▶ EXCERPT PROVIDED
^^^^^^^^^^^^^^^^

Why I am not looking for work-life balance any more!

By |Published On: November 13th, 2018|

I am often asked how I juggle motherhood with being creative and running my own business. My answer is: I gave up perfectionism. And I stopped searching for balance in my life a long time ago. Instead, I am looking for fulfillment!

What does perfectionism and balance mean anyway?

There is no right or wrong answer? There are only stories to tell

Perfectionism – what is it? According to the Cambridge dictionary, it is the wish for everything to be correct or perfect. But who defines what “perfect” is? What does a perfect house look like? What does it mean to be a perfect family or a perfect woman?

We all know what society says about these things, but have you actually tried finding a definition for yourself? And do you know that there is no right or wrong answer? There are only stories to tell. Every day, the world tells you its own story about motherhood, womanhood, and the perfect family. But what is your story about it?

Priorities in life shift and nothing is written in stone

The other night, my daughter wanted to cuddle on the couch right after dinner. I looked at the dinner table and the dirty dishes in the sink, then I looked at her baby soft face and full cheeks… Oh screw you, perfectionism, can I instead have some cuddle time?

I curled up with her on the sofa and kept thinking… What kind of a role model am I? How can I teach my girl to trust her own decision-making; to listen to her own wisdom; to recognise her needs, her dreams, her fears? How do I show her to live by her own rules; to choose to be human rather than perfect? Because perfectionism doesn’t leave you room for progress and growth. Because perfectionism feels like you’ve arrived. Sometimes I think perfectionism must have been invented only to make people feel guilt and shame about who they are and how they do things in life. And the same goes with balance!

^^^^^^^^^^^^^^^^

▶ STATED TASK 1
In the listing, copy the lines from the one with "The width and height of the screenshot is (1100, 695)." through the end of the listing, substituting "Treasury" for "Governance" and leaving everything else unchanged.

^^^^^^^^^^^^^^^^

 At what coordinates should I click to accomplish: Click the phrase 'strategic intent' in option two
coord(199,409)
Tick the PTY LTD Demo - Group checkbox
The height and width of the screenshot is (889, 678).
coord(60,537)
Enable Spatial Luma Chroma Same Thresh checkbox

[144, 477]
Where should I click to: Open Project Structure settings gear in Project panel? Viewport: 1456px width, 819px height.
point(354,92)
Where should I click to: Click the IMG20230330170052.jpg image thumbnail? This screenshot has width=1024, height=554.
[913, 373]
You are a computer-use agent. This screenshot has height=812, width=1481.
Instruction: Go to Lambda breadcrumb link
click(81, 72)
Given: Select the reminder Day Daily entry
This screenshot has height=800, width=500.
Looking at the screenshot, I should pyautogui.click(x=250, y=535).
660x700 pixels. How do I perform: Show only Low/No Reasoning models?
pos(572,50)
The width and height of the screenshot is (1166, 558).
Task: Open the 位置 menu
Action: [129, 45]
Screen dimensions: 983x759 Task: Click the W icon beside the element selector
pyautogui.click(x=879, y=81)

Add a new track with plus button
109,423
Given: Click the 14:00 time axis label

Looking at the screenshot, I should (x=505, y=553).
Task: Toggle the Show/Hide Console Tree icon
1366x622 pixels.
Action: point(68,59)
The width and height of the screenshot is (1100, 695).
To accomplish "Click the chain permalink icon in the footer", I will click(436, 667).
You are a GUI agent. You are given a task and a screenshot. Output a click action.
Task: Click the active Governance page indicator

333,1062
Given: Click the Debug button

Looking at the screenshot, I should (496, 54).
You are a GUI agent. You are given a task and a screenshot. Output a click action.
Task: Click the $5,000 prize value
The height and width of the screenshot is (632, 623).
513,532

^^^^^^^^^^^^^^^^

▶ STATED TASK 2
Answer these about the post on work-life balance:
(a) Which dictionary does it quote for the meaning of perfectionism?
(b) What did the daughter want to do right after dinner?
(c) On what date was it published?

▶ CORRECT RESULT 1
The width and height of the screenshot is (1100, 695).
To accomplish "Click the chain permalink icon in the footer", I will click(436, 667).
You are a GUI agent. You are given a task and a screenshot. Output a click action.
Task: Click the active Treasury page indicator

333,1062
Given: Click the Debug button

Looking at the screenshot, I should (496, 54).
You are a GUI agent. You are given a task and a screenshot. Output a click action.
Task: Click the $5,000 prize value
The height and width of the screenshot is (632, 623).
513,532

▶ CORRECT RESULT 2
(a) The Cambridge dictionary
(b) Cuddle on the couch
(c) November 13th, 2018